Janet Fox (June 12, 1912 – April 22, 2002) was an American actress.

==Life and career==
Born in Chicago, Illinois, Fox was the niece of American novelist and playwright Edna Ferber. She studied at the American Academy of Dramatic Art after leaving finishing school, and began her career with the Westport Country Players.

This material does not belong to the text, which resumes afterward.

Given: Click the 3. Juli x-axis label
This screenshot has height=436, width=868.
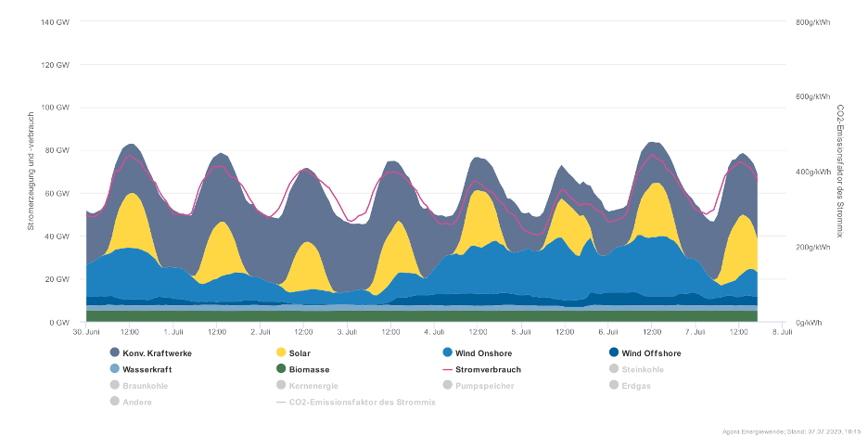Looking at the screenshot, I should point(347,331).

Fox's first role was in 1932, playing the lead in June Moon, a play by Ring Lardner and George Kaufman. Fox was known as a "popular character actress" and also performed in radio plays. Her first romantic lead was playing in the radio broadcast, Manhattan At Midnight in 1940. Fox may have been best known in the role of Bernice Niemeyer in the original Broadway production of Stage Door, and as Tina in the original Broadway production of Dinner at Eight.

She died in Palm Beach, Florida, on April 22, 2002, from natural causes, aged 89.

==Filmography==

| Year | Title | Role | Notes |
|---|---|---|---|
| 1940 | They Knew What They Wanted | Mildred |  |
| 1963 | Act One | Edna Ferber | Uncredited, (final film role) |

==Television==

Janet Fox played the role of a librarian in an episode of The Phil Silvers Show.

The Phil Silvers Show (Sgt Bilko) S2E31 Bilko Acres (07 May 1957) available on YouTube.